Книга Коста-де-Борегар, в свою очередь, предоставляет читателям как ценные свидетельства очевидца, так и их вдумчивый анализ. Появление русских войск в Италии автор связывает с той дружбой, что возникла между Павлом I, тогда «князем Северным», во время его путешествия по Италии в 1782 г. и членами Савойского Дома. Детально повествуется о входе русских войск в Турин и о длительной осаде туринской цитадели.

После изгнания французов из Турина и Пьемонта стратегический план Суворова состоял в продолжение похода на запад, вдоль западного берега Лигурийского моря – до южных земель Франции. Однако серия затяжных и неумелых действий австрийцев, а также события на других военных театрах, в первую очередь, в Швейцарии, помешали ему исполнить задуманное. В Асти, где находился штаб полководца, 25 августа он, в самом деле, получил неожиданное письмо императора Франца II, где объявлялось об окончании его военной миссии в Италии и о командировании русских войск в Швейцарию: там французы перешли в наступление, угрожая альпийским перевалам – Симплонскому и Сен-Готарду. Думается, что фельдмаршала мало утешило пришедшее от императора Павла I поздравление с победой при Нови, которая – в свете дальнейших событий – не возымела никакого позитивного влияния на ход войны Второй коалиции с Францией.

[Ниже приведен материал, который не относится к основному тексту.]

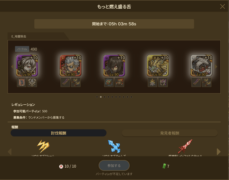
Task: Click the 参加する button
Action: (114, 165)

В итоге в Пьемонте плодами побед Суворова воспользовалась не Савойская легитимная династия, а те же австрийцы. После того, как они даже не пустили в Турин «реставрированного» Савойского монарха (Карла-Эммануила IV), стало окончательно ясно, что им было нужно лишь русскими руками вернуть себе власть в Италии.

Что касается Ломбардии, то после ухода русской армии, австрийцы сначала вели достаточно либерально по отношению к неверным подданным, хотя, однако, не обошлось – несколько позднее – без политических репрессий. Когда же сюда, уже в 1800 г., вернулись французы и город стал столицей марионеточного Италийского королевства, тут произошла некая смена элиты, и к рулю власти пришли профранцузские настроенные миланцы. Многим, в том числе князю Альберико XII Барбиано ди Бельджойозо, принимавшему у себя во дворце Суворова (там, где в 2011 г. повесили мемориальную доску), пришлось уйти в тень.

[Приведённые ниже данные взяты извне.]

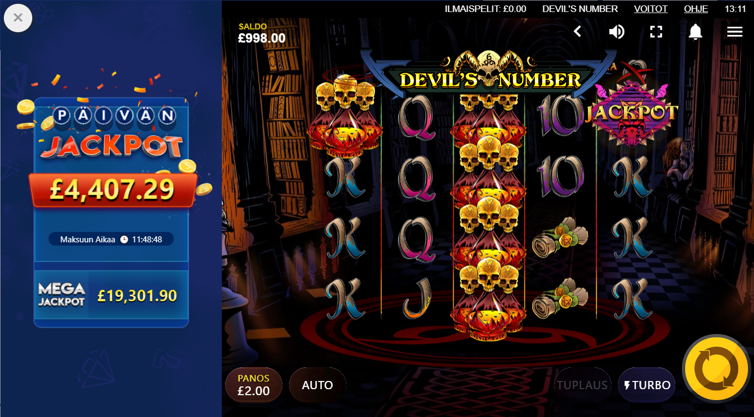Select the MEGA JACKPOT £19,301.90 row
This screenshot has width=754, height=417.
click(x=111, y=295)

«Вторая реставрация», в 1815 г., вновь привела австрийцев в Ломбардию, однако к тому моменту уже стали вызревать патриотические движения – нация стремилась избавиться от чужеземной, пусть и просвещенной опеки. После окончательного падения австрийского правления в 1860 г., всё с ним связанное стало очерняться. Помощь Суворова австрийцам в новой исторической перспективе, с идеалами Рисорджименто, многими стала трактоваться как «реакционной». В итоге сейчас, спустя два века, в свете борьбы нации с Габсбургской империей, про Суворова многие итальянцы стали считать, что он освободил Ломбардию и Пьемонт от одних оккупантов (французов), но утвердил здесь оккупантов других (австрийцев).

Что же отвечать на поставленный в заголовке статьи вопрос? Для российских историков сомнений нет: в 1799 г. суворовская армия была освободительной – в Пьемонте она восстановила, пусть и формально, Савойскую династию, вставшую затем у руля объединения Италии, а в Ломбардии – легитимное правление «Священной Римской империи», альтернативой которому в ту эпоху была лишь наполеоновская Франция, но ни коим образом сами итальянцы, тогда еще не готовые к Рисорджименто. Однако для большей части современных итальянских, особенно пьемонтских, историков Суворов освободительную миссию в Италию не нес[8].

 

 


[1] Установлением точного адреса Суворова первым занялся французский военный историк Эдуард Гашо (Edouard Gacho), автор вышедшей в 1903 г. книги «Souvarow en Italie» (Paris: Perrin, 1903). В ней он указывает, что лично посетил Милан, где удостоверился, что Суворов прибывал именно в Палаццо Бельджойозо, а не в каком-нибудь ином – как писал, к примеру, историк Д.А. Милютин – Палаццо Кастильоне, где в действительности, останавливался австрийский командир – фон Мелас. Княжеский миланский род Бельджойозо владел в Милане несколькими особняками, но в эпоху Суворова, в 1799 г., и много позднее Палаццо Бельджойозо именовали их центральную резиденцию, на пьяцце Бельджойозо.

[2] Ж.-В. Моро, позднее перешедший на сторону антинаполеоновской коалиции и погибший в 1813 г., был погребен в C.-Петербурге, в католической церкви на Невском проспекте – если вспомнить, что и Суворов погребен в конце этого проспекта, в Благовещенской лаврской церкви, то нельзя не удивиться обстоятельству, что бывшие противники были похоронены на одной улице.

[3] Часть французского гарнизона засела в цитадели, Кастелло Сфорцеско, и сдалась позднее, 12 мая (ст.ст.).

[4] Здесь и далее: Денисов А. Записки // Русская старина. 1874. Т. XI. С. 58 сл.

[5] Цит. по: Baratta M., Galandra M. 1799. Le baionette sagge. Pavia, 1999. P. 108.

[6] Позднее в Италии рассказывали о разных причудах Суворова: что он якобы разбивал (или прикрывал) зеркала в домах, где останавливался, так как не якобы хотел видеть свою дурную внешность и малый рост, что имел обыкновение неожиданного вскакивать на стулья и столы и кукарекать, а во время бесед безо всяких видимых причин – плакать, смеяться и гримасничать. Он как будто бы игнорировал постель и всегда спал на полу, а также требовал снимать все запоры, открывать двери и окна, утверждая, что ему не страшен ни мороз, ни злые люди. Baratta M., Galandra M. Op. cit. P. 110.

[7] См. также главу «Пьемонтский поход Суворова по итальянским источникам» в книге Пьеро Каццолы «Русский Пьемонт» (ред. и пер. М.Г. Талалая; М.: Старая Басманная, 2013, с. 36-45).

[8] В беседах с пьемонтскими историками выяснилась следующая их точка зрения: «правда» в тот момент находилась на стороне французов, модернизировавших правление, культуру, нравы в Северной Италии и разбудивших национальное чувство у итальянцев; Суворов же, пусть и великий полководец, но сражался на «неправильной» стороне, и его военную миссию приветствовал лишь местный клир и аристократия, но не просыпавшаяся буржуазия. Итогом такого мнения явился отказ городских властей Турина в 2011 г. принять в дар от российской стороны бюст Суворова (в память о его Итальянском походе), который в итоге был водружен в ломбардском городке Ломелло, где останавливался полководец. Следует учесть, что в культурных аспектах Пьемонт всегда тяготел к Франции и является в Италии самым офранцуженным краем.